Passage to read
╔══
John Wall doesn’t figure into the forecast because he’s unlikely to play significant minutes, but I ran the system on him anyway. His projected from the doppelganger system: 110. From the MILK system: 106. Neither approach accounts for Wall’s extended absences due to injury or for suffering an Achilles injury. If you’re interested, I wrote about that during the offseason.
Most expect the Wizards to be bad, and my analysis agrees. The team is attempting to reload with a young, try-hard culture, and those kinds of teams are often fun to watch.
╚══
Given material
╔══
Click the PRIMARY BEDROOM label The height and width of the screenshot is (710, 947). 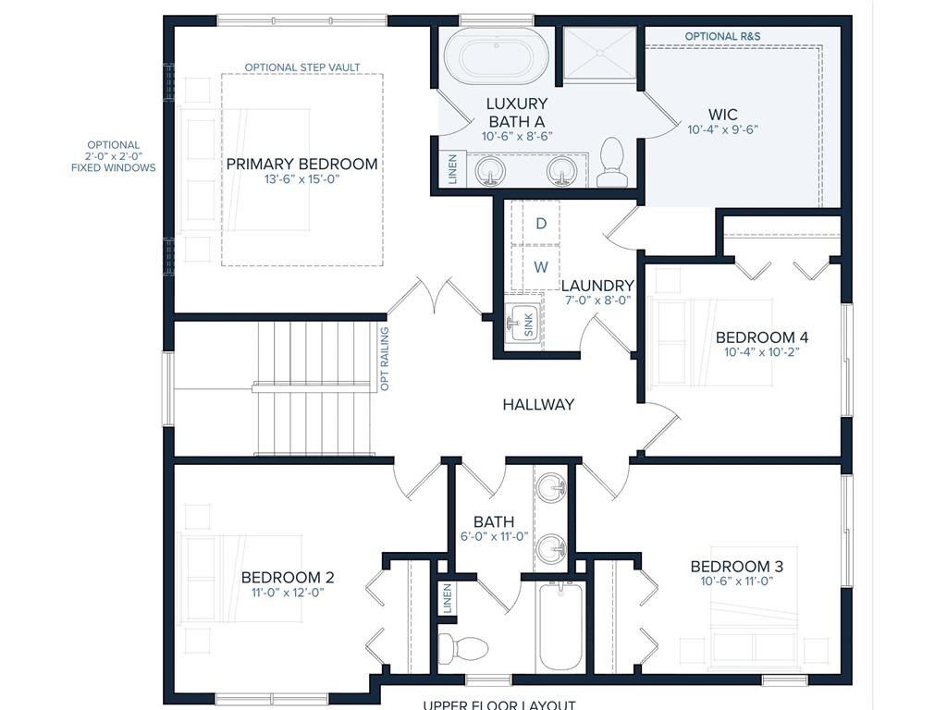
╚══
Exercise 1
In the basketball forecast passage, starting with "John Wall doesn’t" and going on through "fun to watch.", change "Wizards" to "Washington".
Exercise 2
Pick up the basketball forecast passage after its last sentence and keep writing it.
The material shown above stands apart from the basketball forecast passage.

Reply 1
John Wall doesn’t figure into the forecast because he’s unlikely to play significant minutes, but I ran the system on him anyway. His projected from the doppelganger system: 110. From the MILK system: 106. Neither approach accounts for Wall’s extended absences due to injury or for suffering an Achilles injury. If you’re interested, I wrote about that during the offseason.
Most expect the Washington to be bad, and my analysis agrees. The team is attempting to reload with a young, try-hard culture, and those kinds of teams are often fun to watch.

Reply 2
The record is largely irrelevant. The Wizards will miss the playoffs and are likely to be in the race to be among the three teams with highest odds of drawing the top pick. Success this season will be in the development of Bryant and Hachimura into solid starters, the emergence of another youngster or two into bona fide rotation guys, and the front office being able to trade “spare parts” for future assets.
Final Prediction: 29-53, fifth worst record in the league, 10.5% chance of landing the top pick in the 2020 draft.